# [ASSIGNMENT]
Once you reach the line with "Task: Click the" below, copy each line exactly, stopping after the line with "Screen dimensions: 1131x384", and skip any pictures.

# [RECORDS TO USE]
════

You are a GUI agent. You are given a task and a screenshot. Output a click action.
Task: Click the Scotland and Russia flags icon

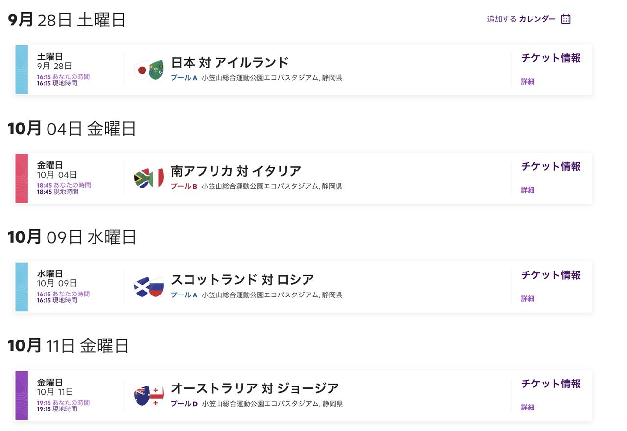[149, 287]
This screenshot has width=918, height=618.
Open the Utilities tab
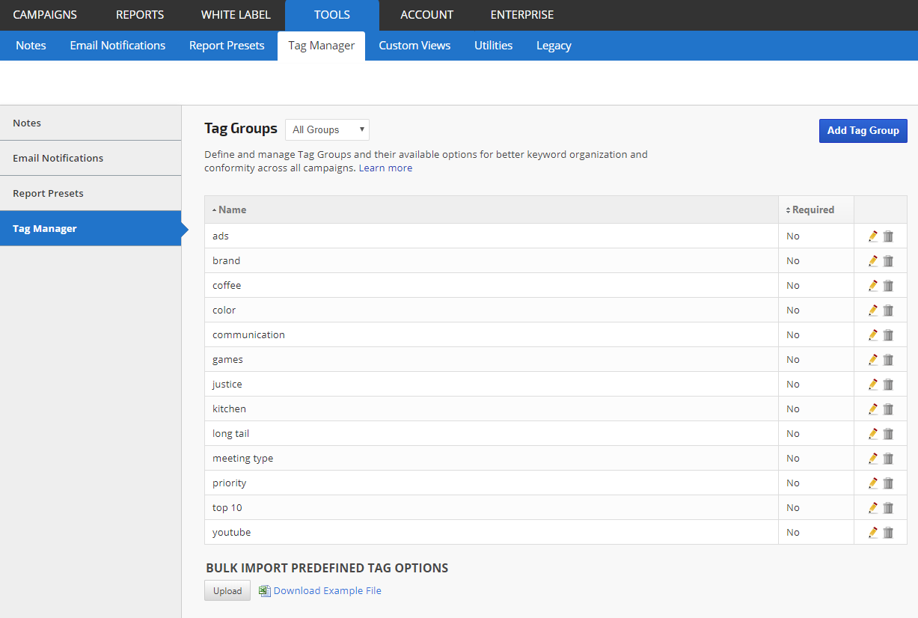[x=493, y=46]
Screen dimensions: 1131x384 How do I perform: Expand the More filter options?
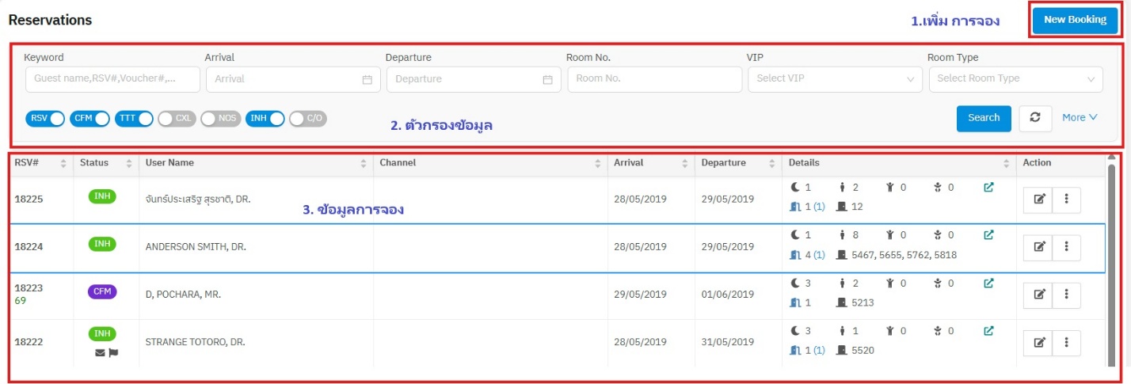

════

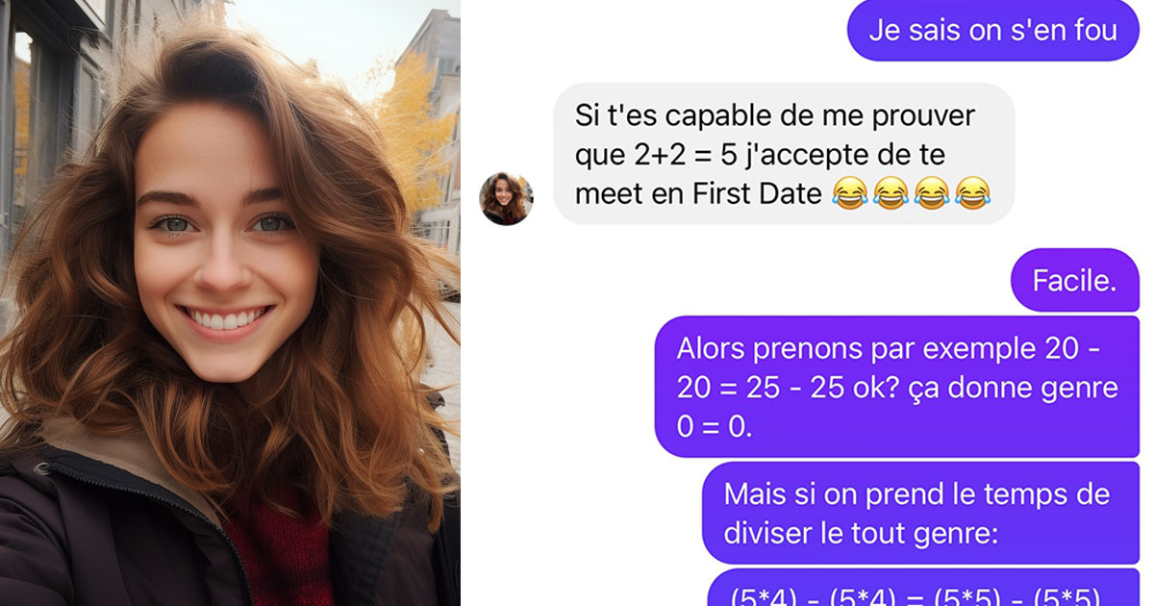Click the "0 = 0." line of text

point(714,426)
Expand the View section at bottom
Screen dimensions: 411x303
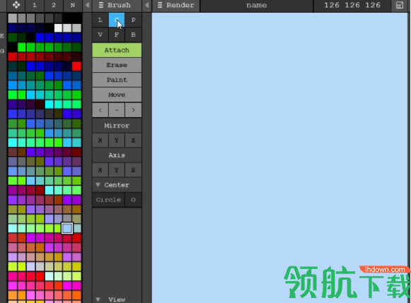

════

# [THE COMPLETED TASK]
Task: Click the Scotland and Russia flags icon

[149, 287]
This screenshot has width=918, height=618.
Open the Utilities tab
[x=493, y=46]
Screen dimensions: 1131x384 How do I perform: Expand the More filter options?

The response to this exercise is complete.